Reporting on sustainability is now commonplace, with many companies producing standalone sustainability reports or integrating ESG content into their statutory reporting (such as through integrated reporting). But the increased prevalence of sustainability reporting hasn’t necessarily made it more coherent. While there’s a proliferation of reporting guidance available for organisations to use, many sustainability reporting frameworks are sub-standard, compliance-focused, and fail to offer strategic value. The lack of clarity on a best-practice approach has been driven by the fact that sustainability reporting remains voluntary for most of the planet, notwithstanding recent suggestions of harmonisation and regulation mooted by several countries.

There’s also the reality that ESG issues will vary in importance across industries. Waste from packaging is important for consumer goods, green building ratings are important for real estate, and financial literacy is a focus for financial services.

The investor with a global investment universe is thus met with a dizzying array of ESG metrics and priorities within corporate disclosure that they have to somehow factor into their decision-making. To help make sense of it all, many investors turn to third-party services that try to standardise corporate reporting and provide insights on organisational performance.

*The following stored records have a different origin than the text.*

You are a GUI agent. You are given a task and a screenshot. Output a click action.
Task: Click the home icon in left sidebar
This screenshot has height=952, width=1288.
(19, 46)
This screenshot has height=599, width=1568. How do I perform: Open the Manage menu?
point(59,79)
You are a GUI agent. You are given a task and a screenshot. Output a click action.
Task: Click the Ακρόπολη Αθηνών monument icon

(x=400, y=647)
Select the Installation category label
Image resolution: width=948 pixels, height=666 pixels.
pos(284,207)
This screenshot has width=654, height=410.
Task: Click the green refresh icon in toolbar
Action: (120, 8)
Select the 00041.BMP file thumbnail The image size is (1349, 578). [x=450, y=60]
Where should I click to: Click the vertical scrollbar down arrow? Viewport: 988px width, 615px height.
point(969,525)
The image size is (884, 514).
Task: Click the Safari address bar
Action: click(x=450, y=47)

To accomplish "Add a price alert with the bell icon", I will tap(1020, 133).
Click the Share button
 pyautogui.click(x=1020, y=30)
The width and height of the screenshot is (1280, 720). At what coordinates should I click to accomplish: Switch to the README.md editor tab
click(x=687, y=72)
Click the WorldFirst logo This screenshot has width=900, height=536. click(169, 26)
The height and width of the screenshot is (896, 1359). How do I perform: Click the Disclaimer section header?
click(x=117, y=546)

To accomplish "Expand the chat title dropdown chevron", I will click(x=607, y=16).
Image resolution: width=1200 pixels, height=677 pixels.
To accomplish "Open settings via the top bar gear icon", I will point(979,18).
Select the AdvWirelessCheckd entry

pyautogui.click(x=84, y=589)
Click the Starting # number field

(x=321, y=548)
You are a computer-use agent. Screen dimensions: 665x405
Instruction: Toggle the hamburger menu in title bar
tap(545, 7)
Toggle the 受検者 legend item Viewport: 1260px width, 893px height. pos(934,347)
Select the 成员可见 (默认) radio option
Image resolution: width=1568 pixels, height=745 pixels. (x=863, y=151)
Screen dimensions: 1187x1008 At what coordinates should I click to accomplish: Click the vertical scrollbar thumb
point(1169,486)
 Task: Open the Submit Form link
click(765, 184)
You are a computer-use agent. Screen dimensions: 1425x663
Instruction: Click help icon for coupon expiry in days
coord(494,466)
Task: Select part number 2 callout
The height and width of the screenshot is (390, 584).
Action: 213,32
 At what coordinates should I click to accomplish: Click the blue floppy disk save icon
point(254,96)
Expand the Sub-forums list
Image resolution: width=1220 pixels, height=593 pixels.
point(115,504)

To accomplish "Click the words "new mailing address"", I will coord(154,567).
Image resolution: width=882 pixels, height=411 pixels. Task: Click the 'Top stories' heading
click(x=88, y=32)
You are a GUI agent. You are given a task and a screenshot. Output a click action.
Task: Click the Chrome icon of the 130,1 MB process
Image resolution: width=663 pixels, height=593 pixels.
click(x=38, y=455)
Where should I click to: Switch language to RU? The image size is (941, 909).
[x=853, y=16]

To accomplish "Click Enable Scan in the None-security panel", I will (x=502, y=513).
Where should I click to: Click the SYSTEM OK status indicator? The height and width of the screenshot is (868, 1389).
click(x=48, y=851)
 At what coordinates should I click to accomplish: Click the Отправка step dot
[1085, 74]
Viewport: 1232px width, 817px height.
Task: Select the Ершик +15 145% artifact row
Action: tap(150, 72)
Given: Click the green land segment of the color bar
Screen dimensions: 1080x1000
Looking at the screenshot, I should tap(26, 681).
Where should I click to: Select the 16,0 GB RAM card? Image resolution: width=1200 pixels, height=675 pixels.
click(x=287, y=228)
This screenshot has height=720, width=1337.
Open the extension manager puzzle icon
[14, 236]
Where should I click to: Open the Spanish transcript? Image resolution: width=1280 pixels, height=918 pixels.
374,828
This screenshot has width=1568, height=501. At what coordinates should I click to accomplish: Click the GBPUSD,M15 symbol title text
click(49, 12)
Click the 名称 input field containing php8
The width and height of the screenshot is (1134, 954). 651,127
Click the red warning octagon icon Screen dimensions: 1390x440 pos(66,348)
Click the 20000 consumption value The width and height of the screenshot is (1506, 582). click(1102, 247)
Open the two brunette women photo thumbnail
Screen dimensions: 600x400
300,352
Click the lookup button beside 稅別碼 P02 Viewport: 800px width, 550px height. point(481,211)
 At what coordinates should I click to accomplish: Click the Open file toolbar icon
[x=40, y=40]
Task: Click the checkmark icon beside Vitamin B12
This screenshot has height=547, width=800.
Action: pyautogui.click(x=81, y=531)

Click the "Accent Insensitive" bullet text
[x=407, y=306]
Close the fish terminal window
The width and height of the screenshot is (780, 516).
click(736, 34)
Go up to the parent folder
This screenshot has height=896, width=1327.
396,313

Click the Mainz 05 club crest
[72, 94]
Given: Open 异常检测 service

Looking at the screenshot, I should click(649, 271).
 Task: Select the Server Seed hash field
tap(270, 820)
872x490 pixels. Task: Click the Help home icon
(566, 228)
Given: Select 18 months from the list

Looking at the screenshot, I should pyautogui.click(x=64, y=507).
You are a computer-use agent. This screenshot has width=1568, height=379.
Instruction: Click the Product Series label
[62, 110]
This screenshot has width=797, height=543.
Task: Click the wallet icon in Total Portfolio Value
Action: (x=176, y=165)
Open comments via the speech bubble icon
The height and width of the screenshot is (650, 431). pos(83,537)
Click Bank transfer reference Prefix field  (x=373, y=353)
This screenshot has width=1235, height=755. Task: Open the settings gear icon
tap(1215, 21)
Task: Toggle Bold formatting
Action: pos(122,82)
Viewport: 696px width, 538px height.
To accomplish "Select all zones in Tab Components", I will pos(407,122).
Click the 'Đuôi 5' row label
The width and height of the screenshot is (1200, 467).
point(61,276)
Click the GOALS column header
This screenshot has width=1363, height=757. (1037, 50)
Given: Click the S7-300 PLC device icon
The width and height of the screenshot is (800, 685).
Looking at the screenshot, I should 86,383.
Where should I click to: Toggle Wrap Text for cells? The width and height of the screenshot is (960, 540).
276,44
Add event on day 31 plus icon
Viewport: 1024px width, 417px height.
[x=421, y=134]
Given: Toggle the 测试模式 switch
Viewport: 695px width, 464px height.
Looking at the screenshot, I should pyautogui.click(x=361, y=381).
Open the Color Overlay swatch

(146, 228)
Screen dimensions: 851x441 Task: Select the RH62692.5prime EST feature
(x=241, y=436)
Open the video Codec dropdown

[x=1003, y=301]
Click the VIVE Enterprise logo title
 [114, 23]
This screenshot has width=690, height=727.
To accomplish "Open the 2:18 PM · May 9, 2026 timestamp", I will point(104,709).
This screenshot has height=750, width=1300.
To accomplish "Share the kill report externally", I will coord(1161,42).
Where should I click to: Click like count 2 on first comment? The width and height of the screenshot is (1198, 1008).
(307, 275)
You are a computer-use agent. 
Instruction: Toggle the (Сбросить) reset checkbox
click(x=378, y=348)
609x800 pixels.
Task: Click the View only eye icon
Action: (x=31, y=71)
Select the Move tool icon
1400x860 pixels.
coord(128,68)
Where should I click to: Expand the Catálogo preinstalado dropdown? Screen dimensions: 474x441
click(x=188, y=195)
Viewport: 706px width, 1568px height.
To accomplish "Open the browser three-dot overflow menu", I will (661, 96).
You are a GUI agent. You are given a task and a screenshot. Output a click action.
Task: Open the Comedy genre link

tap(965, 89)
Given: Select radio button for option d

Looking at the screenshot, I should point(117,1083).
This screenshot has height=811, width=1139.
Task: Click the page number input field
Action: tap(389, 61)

These third-party services generally fall into one of three groups, which I will refer to as:

  1. ESG ratings providers
  2. Investor surveys organisations
  3. Data aggregators

The infographic below (PDF) summarises how these three groups assess ESG performance based on corporate disclosure. The rest of this article provides advice on how organisations can enhance their ESG ratings through better reporting, as well as more detail on how ESG ratings providers, investor surveys, and data aggregators use corporate disclosure to rate ESG performance.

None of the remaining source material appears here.